On April 10, 2014, Healthy King County Coalition workshop participants soon walked this narrow ridge themselves. As part of a poverty simulation, each participant was assigned to a “family” of specific identities and scenarios that match what people in lower incomes experience every day. They visited “stations” to attend work, stay sheltered, feed themselves and their families, and pay all their bills.

One participant was fired after the first week of the four-week simulation because he had no transportation to get to work, forcing the family to rely on less than $500 a month in social service benefits. Another family was evicted quickly despite their frantic efforts to prioritize the chaos of bills.

Long lines, locked doors, unscrupulous vendors, crushing debt, and a confusing maze of social services that may or may not help combine to make daily living a series of Hobson’s choices for many in poverty: take it or leave it, and either way you lose. “How completely demotivating it was to be shut out of every option,” said one participant.

Poverty offers little sense of adventure or frivolity, even in a simulation. Participants reported feeling confused and even powerless as they tried repeatedly to navigate the system—a system that’s more of a box than a ladder or hand up. Ethics became slippery for both the families in need and the volunteers playing the role of resource gatekeepers. A volunteer acting the role of an employer found himself paying less than his employee was entitled to, much to his own dismay.

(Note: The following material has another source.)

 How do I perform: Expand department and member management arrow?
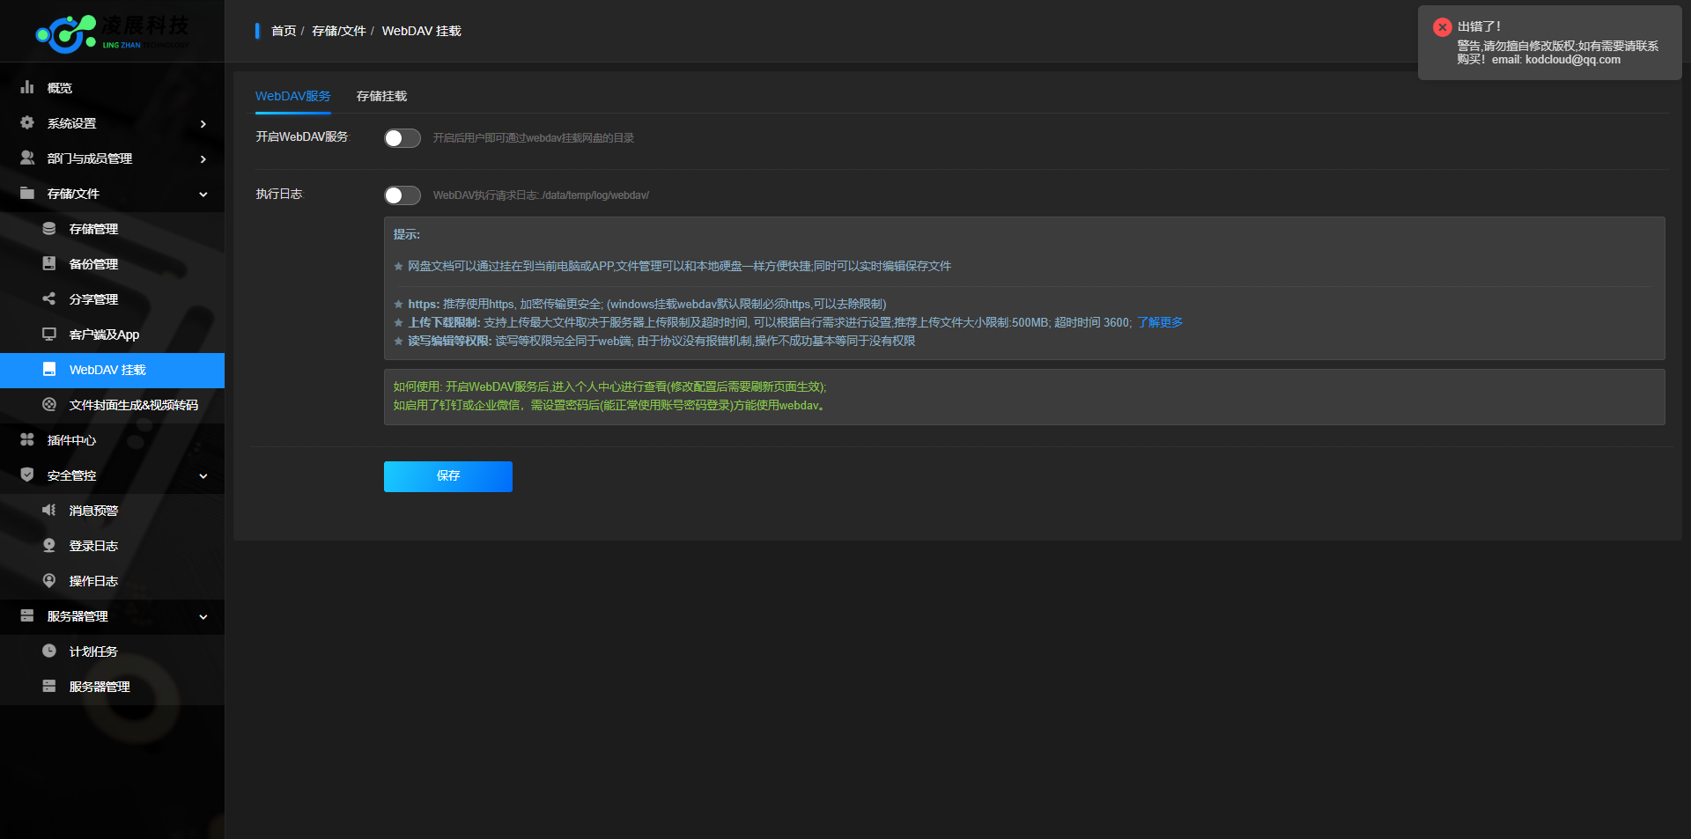203,159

“We want people to stop asking the ‘why do they do that?’ questions,” said simulation coordinator  Martha Aitken, senior associate at WSU Extension. People in poverty make decisions that look unwise from the outside but make sense in context. If you earn $12,000 a year, you might choose to forego medicine for yourself because you need that cash to pay the electricity bill, even though foregoing that medicine sends you to the ER.

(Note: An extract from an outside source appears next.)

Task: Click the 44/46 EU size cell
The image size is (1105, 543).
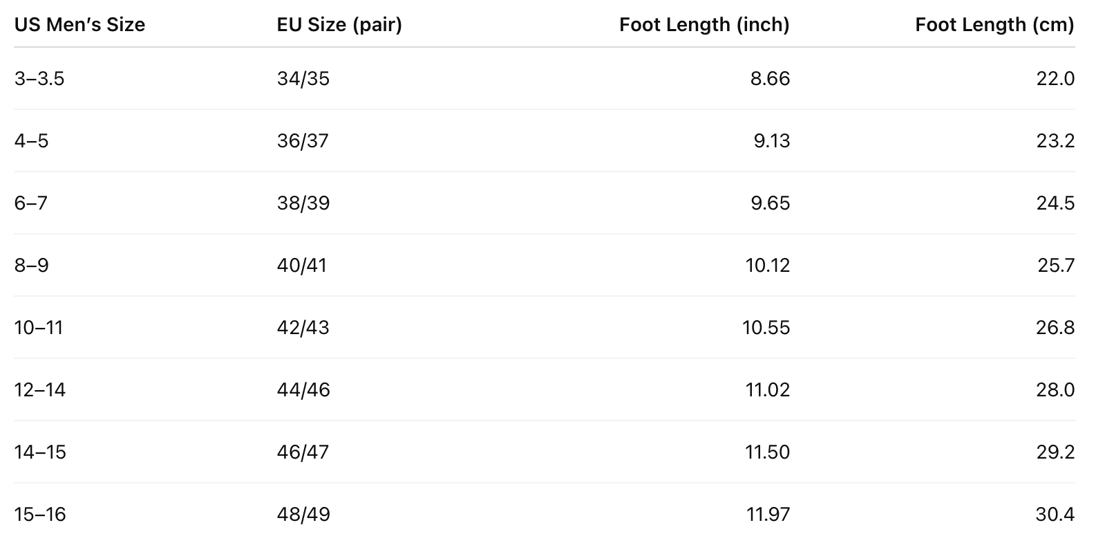Action: 303,390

Later in the day, Darlene Flynn at the City of Seattle Office of Civil Rights discussed the intersection of race and poverty:  however you slice the contributors toward poverty (health issues, infant mortality rates, criminal justice system involvement), racial disparities exist on top of economic inequalities. To not address inequity is to waste our money and to fail repeatedly with our policies and systems, according to Darlene.

“I think it’s important as we continue our work in health equity to remember that it’s part of a more complex challenge. These issues, like homelessness and low wages, are symptoms of the larger problems of racism and poverty,” said Val Thomas-Matson, HKCC project manager.

Several MSW students along with local social service providers and community members attended the training. The event was funded and planned by the Healthy King County Coalition.